The LiveTrack system uses a small camera mounted on a mirror assembly that you snap in place on the head coil (replacing the standard Siemens mirror). Participants look at the mirror (and at the BOLDScreen) and the camera looks through the mirror at the eye (it’s a cold mirror). The video from the camera is passed onto a pair of control boxes that do all the eye tracking and pupil diameter calculations. Plenty of details are found in the manual.
Cambridge Research provides a simple utility (find it on the computer Desktop) to calibrate the device for each person and to collect the data. It’s a solid way to make sure everything is working well and to align the camera to your participant’s eye and perform the calibration. Alignment is done by just loosening the black knob that holds the tan arm attached to the camera and adjusting the camera position until you get a good image of the eye. Having the BOLDScreen mirroring your computer display so that you can easily see this while with the participant helps a lot here! If you need to make the eye image brighter or darker, head back to the control room and adjust the LED “Intensity” knob on the LiveTrack control box mounted on the penetration panel.
While you can use the utility to capture your data, odds are you’re going to want a bit more. The LiveTrack is designed to work well with Psychtoolbox in either MATLAB or Octave (both on the computer). Type PsychSetupCamera to get going there.
MRI compatible glasses
For your participants who need vision correction and do not wear contacts, we have an MRI compatible glasses set. We go from -6 to +6 diopters in 0.5 diopter increments. Since each lens is nicely labeled via etching, it’s easy to keep them organized. Thus, there is no reason why they should ever be out of order, right?
Ideally, your participant either knows their “diopter” or brings a copy of the prescription for you to get close using the lenses we have. If you’re reading their prescription, OD=right eye and OS=left eye (their right and left, not yours while facing them). The only numbers you’ll look at are the “sph” or “spherical” correction (the first numbers). They might be something like -3 for a somewhat nearsighted individual (and it’s nearsightedness – inability to see clearly past reading distance – that we need to address for our scans as the monitor is ~4′ from the eyes). Don’t worry about “axis” or “cylinder” aspects as these are for astigmatisms and we can’t correct for them. But, we should still get close enough.
To check someone’s vision, we have a 6′ calibrated eye chart next to the scanner door. Standing with your back against the cabinet puts you at the right distance.
When changing lenses, it is important to make sure you don’t over-tighten the screw that holds the frames. Three half turns past the spot at which you could press the lenses into place is fine. Also, make sure to have the strap sitting low on the head so that the participant isn’t resting on it while in the scanner.
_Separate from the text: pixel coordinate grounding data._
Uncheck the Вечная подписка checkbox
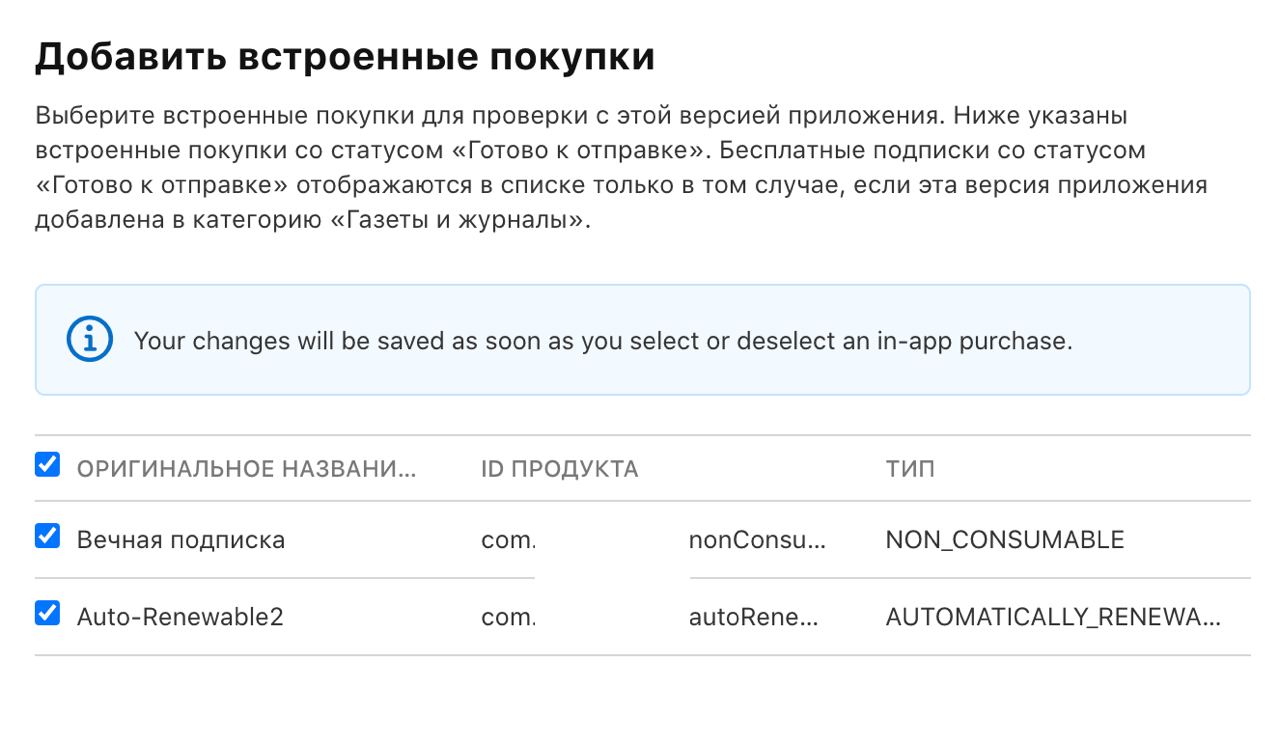This screenshot has width=1280, height=745. (x=47, y=536)
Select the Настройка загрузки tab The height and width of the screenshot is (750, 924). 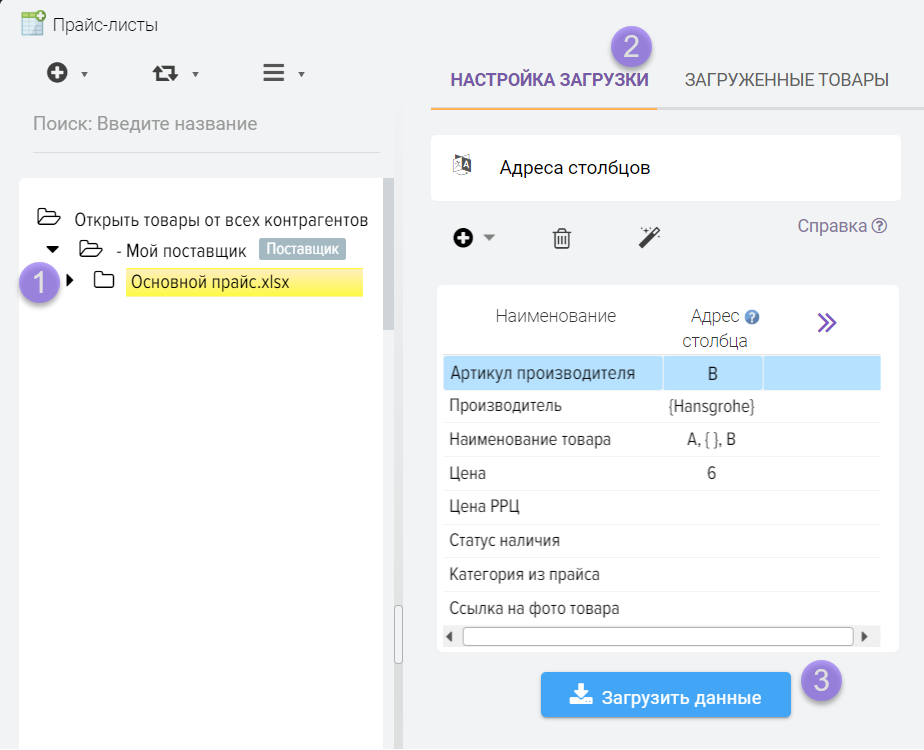pos(549,80)
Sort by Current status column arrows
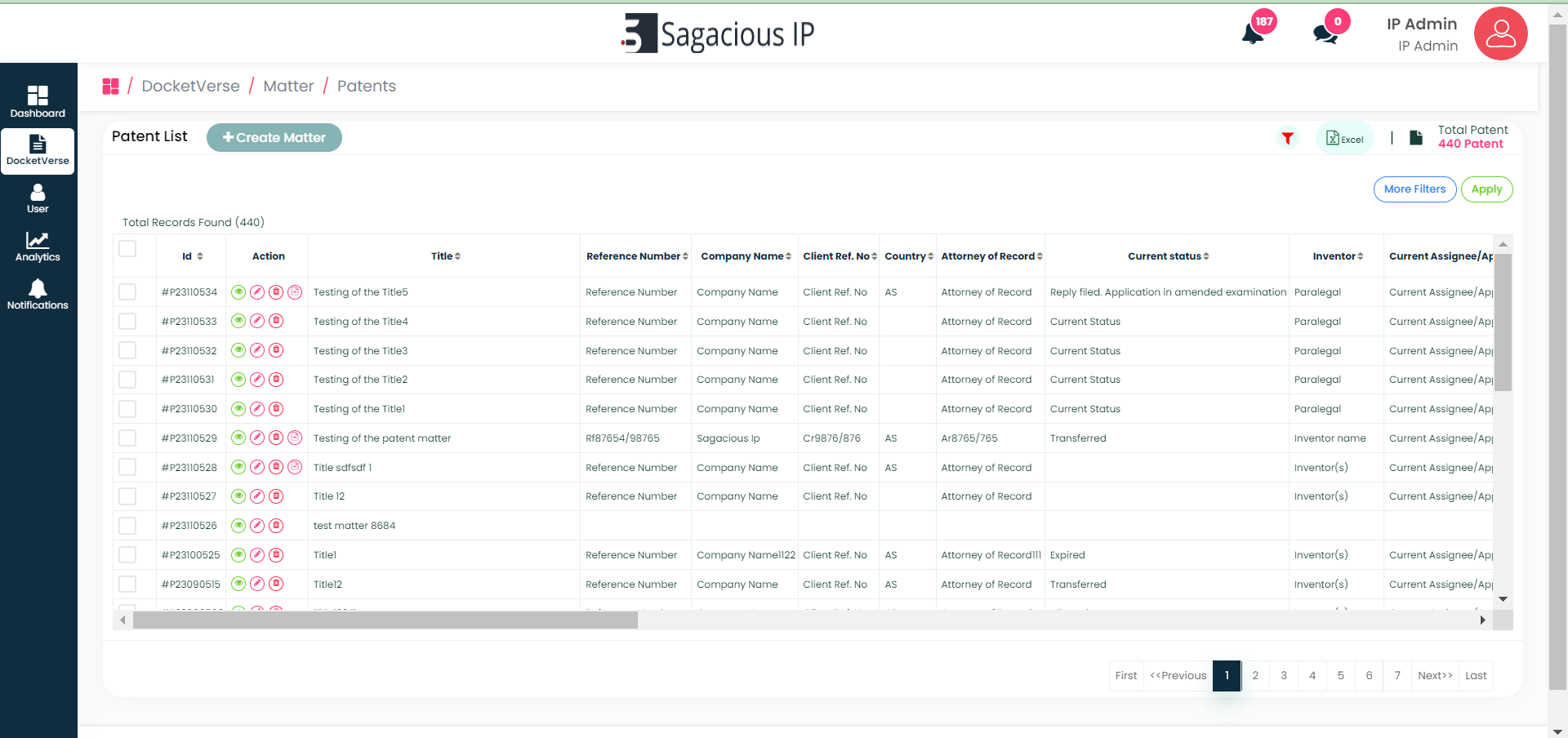Viewport: 1568px width, 738px height. (1205, 256)
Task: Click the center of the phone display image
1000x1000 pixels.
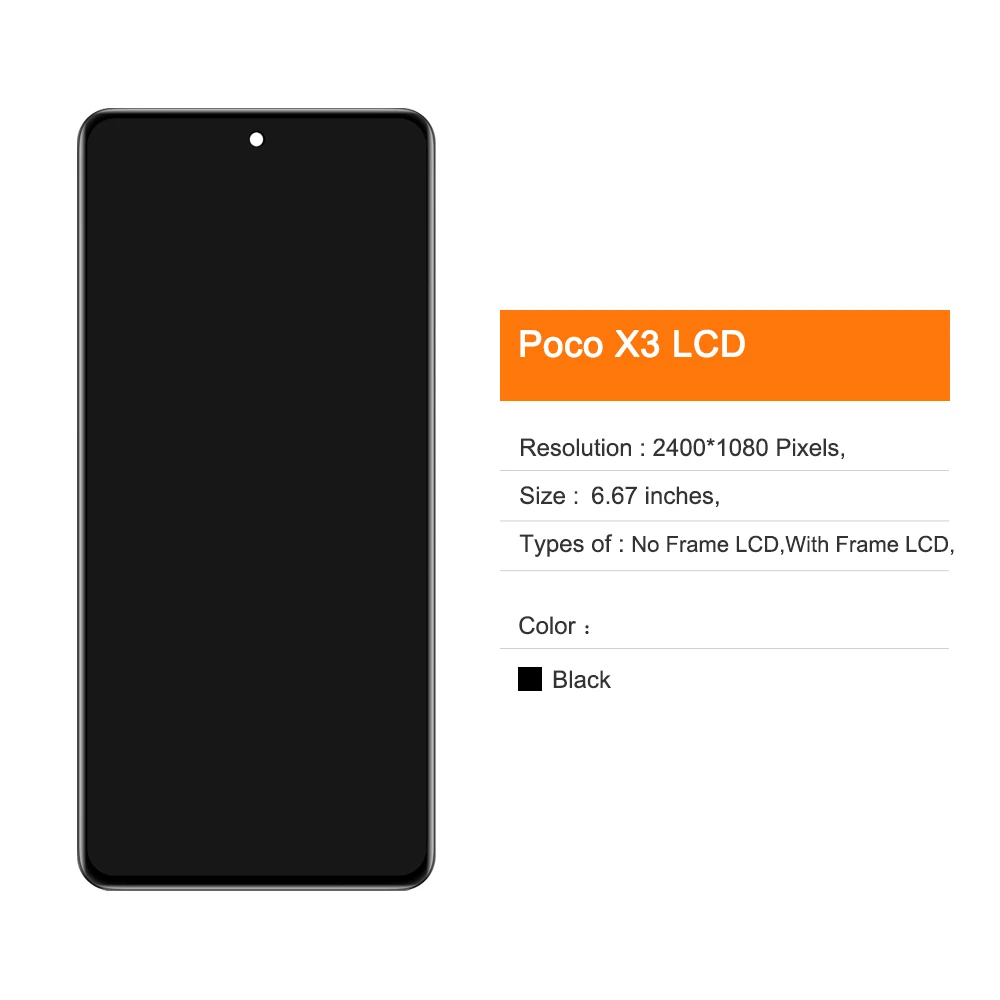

We have a Psychology Software Tools MRI Simulator for your use. It’s designed to provide a good approximation of what it is like to be inside an MRI environment. It features the lights, sounds, fans, and motorized table participants are exposed to during a scanning session and using this can help people learn to relax and stay still. Currently, we do not have a response box setup for the mock scanner, but you can pipe MRI sounds into it and teach participants what to expect during their scan.